Prevista un’ampia adesione, con una quaranta di organizzazioni che aderiscono all’iniziativa. In città arriveranno anche 25 pullman provenienti dalle aree limitrofe, segno di una mobilitazione significativa.
Gli organizzatori hanno scelto di non esporre simboli di partito. L’evento darà spazio alle voci di semplici cittadini, associazioni e realtà sociali ed economiche. Tutti i partecipanti condividono il sostegno a un’opera considerata strategica. In particolare il progetto è visto come un’opportunità per rilanciare l’occupazione e la produzione nel Mezzogiorno e nell’intero Paese. L’opera viene ritenuta inoltre fondamentale per contrastare lo spopolamento e il ritardo infrastrutturale, favorendo al tempo stesso un percorso verso la modernità.
Tra i promotori figurano anche varie sigle sindacali, come CISL, UGL, CISAL e altre realtà del settore. Hanno inoltre aderito organizzazioni legate al mondo dei trasporti, dell’agricoltura e dei consumatori, insieme a comitati spontanei, centri studi e associazioni universitarie. In seguito hanno dato la propria adesione realtà come Confindustria, UnionCamere, ANCE e Confagricoltura.
Alla manifestazione parteciperanno numerosi rappresentanti istituzionali. Tra questi ci saranno il ministro delle Infrastrutture e vicepremier Matteo Salvini, il viceministro Edoardo Rixi e diversi sottosegretari.
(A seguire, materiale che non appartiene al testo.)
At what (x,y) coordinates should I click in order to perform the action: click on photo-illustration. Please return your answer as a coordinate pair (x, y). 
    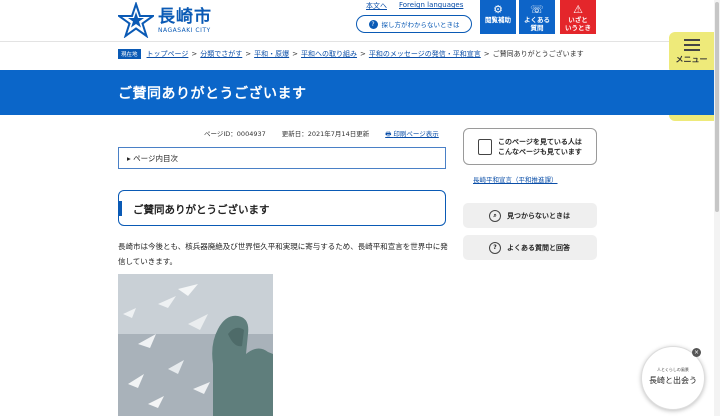
    Looking at the image, I should click on (196, 345).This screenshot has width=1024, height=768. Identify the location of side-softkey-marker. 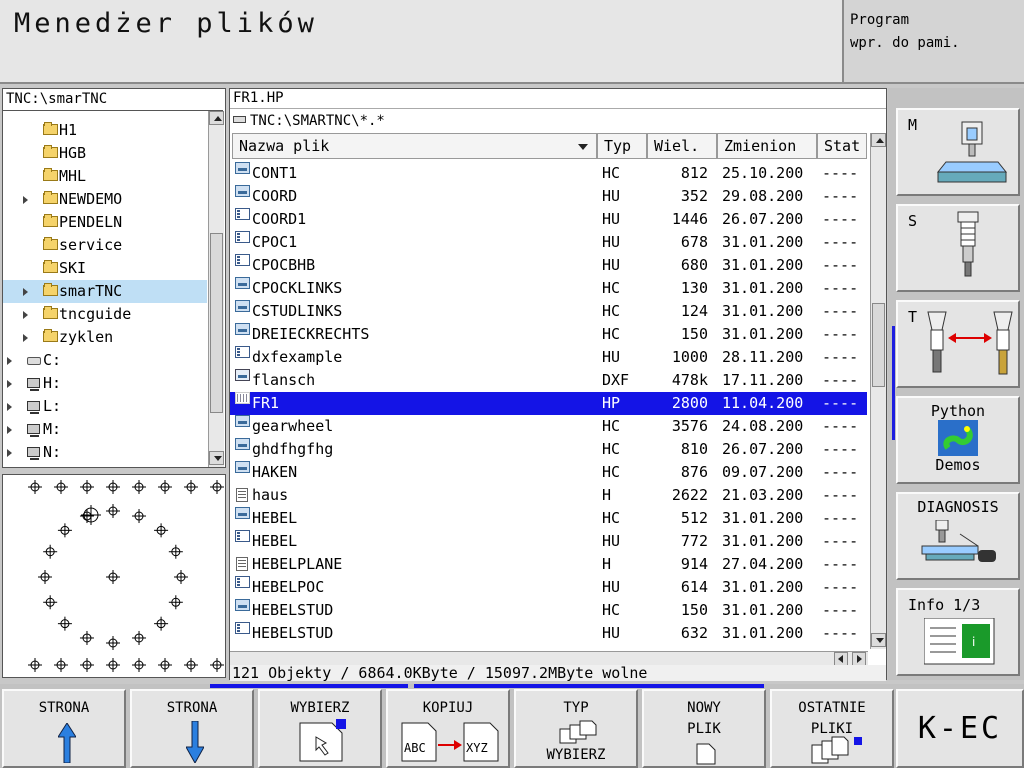
(894, 383).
Presenzieranno anche il presidente della Regione Sicilia, Renato Schifani, e quello della Regione Calabria Roberto Occhiuto, insieme all’amministratore delegato della società Stretto di Messina, Pietro Ciucci.
In conclusione, prenderanno parte all’iniziativa anche esponenti del mondo imprenditoriale e istituzionale, come Luigi Rizzolo, Giovan Battista Perciaccante, Vincenzo Franza e Ivo Blandina. La loro presenza conferma l’ampio sostegno all’iniziativa da parte del mondo economico e produttivo.
Una lotta contro il tempo quella in corso. Qualora i lavori non iniziassero davvero dopo l’estate, infatti, l’opera rischierebbe di non vedere la luce. Questo, almeno, in caso di vittoria del campo largo, la cui grande maggioranza è contraria. Proprio l’inizio dei lavori, peraltro, darebbe linfa nuova a un esecutivo che ha senz’altro bisogno di interventi di peso per consolidare il proprio consenso nel Mezzogiorno.